Records prove what happened
Charts and records exist so you can demonstrate, not just assert, that appropriate evaluation, consent, treatment, and follow-up occurred. When a complaint, board inquiry, or claim arises — and over a long enough timeline, something will — the documentation frequently determines whether your position holds. A practice that did everything right but documented nothing has lost the ability to prove it; a practice with clean, contemporaneous records can show its care met the standard. The record is your proof, and proof is what matters when it matters.
Consistent and contemporaneous
The standards are straightforward: document the elements that show proper care occurred — relevant evaluation and screening, consent, the treatment provided, follow-up — consistently across patients and providers, and contemporaneously (at the time, not reconstructed later). Inconsistent or after-the-fact documentation provides far less protection than owners assume. The protection comes from records that were created properly, every time.
Never alter the record
The cardinal rule: never alter records after the fact. Corrections or additions should be transparent, dated addenda — never changes to or deletions of original entries. Altering a chart after an issue arises is among the most damaging things a practice can do, converting a defensible situation into evidence of a cover-up. The original record stands; you only ever add to it transparently.
What to do
- Document the elements that prove proper care — evaluation, consent, treatment, follow-up — per your medical director's protocols.

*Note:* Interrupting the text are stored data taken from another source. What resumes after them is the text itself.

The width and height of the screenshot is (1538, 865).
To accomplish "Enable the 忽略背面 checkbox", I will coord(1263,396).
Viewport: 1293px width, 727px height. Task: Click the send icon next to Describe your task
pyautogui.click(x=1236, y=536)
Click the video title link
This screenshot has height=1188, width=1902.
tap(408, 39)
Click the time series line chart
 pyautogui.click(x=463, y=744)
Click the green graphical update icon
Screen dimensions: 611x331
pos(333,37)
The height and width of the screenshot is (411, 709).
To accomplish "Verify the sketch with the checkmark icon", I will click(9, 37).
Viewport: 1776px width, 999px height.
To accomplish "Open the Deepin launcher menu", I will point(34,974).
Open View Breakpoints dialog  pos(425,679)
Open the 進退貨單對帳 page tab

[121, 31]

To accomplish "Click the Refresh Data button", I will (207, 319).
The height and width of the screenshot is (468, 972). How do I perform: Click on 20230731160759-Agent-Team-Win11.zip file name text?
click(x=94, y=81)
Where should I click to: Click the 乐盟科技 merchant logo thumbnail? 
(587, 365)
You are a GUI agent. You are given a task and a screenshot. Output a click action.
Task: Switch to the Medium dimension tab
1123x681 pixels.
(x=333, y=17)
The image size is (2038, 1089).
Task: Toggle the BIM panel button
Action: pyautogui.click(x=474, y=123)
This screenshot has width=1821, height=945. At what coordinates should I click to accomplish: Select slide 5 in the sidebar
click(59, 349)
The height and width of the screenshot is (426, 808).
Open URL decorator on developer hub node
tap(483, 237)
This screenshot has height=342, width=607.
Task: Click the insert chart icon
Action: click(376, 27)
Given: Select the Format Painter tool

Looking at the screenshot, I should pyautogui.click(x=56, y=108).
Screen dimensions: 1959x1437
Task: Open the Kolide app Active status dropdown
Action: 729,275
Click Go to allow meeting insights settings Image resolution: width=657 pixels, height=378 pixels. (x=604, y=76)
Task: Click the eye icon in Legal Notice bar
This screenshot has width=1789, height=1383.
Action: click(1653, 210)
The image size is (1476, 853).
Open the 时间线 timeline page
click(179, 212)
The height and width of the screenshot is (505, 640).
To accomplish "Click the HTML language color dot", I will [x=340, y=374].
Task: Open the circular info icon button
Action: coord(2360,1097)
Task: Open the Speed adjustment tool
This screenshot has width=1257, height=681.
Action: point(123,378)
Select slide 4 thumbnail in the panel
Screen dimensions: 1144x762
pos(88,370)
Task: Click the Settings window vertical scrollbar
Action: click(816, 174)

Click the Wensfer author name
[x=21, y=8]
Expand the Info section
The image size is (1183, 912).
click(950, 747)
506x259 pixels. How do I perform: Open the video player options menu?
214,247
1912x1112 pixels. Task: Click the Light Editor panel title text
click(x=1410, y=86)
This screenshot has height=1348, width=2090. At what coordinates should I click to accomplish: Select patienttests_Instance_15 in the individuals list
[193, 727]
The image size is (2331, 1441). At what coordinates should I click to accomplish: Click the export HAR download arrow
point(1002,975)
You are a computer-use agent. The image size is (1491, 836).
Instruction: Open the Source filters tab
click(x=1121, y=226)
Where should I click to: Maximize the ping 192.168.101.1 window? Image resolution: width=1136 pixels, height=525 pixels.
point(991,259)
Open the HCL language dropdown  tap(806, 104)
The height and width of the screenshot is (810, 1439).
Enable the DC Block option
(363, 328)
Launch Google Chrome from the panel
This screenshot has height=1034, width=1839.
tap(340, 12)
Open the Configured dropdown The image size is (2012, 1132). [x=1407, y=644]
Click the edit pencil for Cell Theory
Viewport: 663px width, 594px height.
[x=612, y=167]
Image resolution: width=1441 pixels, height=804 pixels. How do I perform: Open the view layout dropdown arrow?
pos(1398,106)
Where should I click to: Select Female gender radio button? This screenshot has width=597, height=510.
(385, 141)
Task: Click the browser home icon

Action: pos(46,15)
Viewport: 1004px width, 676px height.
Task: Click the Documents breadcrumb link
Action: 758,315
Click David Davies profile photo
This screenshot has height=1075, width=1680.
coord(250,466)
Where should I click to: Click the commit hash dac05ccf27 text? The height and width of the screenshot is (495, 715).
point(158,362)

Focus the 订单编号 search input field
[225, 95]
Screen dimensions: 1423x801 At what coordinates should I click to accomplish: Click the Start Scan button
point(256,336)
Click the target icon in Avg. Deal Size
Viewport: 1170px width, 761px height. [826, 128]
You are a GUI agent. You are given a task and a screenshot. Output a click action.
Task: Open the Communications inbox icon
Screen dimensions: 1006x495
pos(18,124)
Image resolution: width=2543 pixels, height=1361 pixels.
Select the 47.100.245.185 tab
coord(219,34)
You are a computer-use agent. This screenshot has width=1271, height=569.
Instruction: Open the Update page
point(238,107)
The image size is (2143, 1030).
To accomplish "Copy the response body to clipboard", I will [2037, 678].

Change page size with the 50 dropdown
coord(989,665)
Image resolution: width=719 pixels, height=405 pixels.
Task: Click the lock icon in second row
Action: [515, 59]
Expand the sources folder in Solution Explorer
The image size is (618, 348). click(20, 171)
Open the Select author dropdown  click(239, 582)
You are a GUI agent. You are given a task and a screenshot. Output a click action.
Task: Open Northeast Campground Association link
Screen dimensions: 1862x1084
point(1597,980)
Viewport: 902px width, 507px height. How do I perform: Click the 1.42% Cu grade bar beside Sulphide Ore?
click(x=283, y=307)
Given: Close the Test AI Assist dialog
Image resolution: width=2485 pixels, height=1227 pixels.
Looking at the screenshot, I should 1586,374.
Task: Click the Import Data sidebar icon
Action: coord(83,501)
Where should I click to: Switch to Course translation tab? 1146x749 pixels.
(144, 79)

- Make it consistent and contemporaneous, across every patient and provider.
- Never alter records after the fact — corrections only as transparent, dated addenda.
- Treat documentation as cheap, high-value risk management that protects you exactly when it matters.
Frequently asked questions
Why does documentation matter so much in a med spa?
Because charts and records are what let you demonstrate — not just assert — that appropriate evaluation, consent, treatment, and follow-up occurred. When a complaint, board inquiry, or claim arises, the documentation often determines whether your position is defensible. This is general education, not legal advice.
What should be documented?
Generally the elements that show proper care occurred — relevant evaluation and screening, consent, the treatment provided, and follow-up — consistently and contemporaneously. Specifics should follow your medical director's protocols and applicable standards.
What's the cardinal rule of documentation?
Contemporaneous, accurate records that are never altered after the fact. Corrections should be transparent dated addenda, never changes to original entries — altering records after an issue is among the most damaging things a practice can do.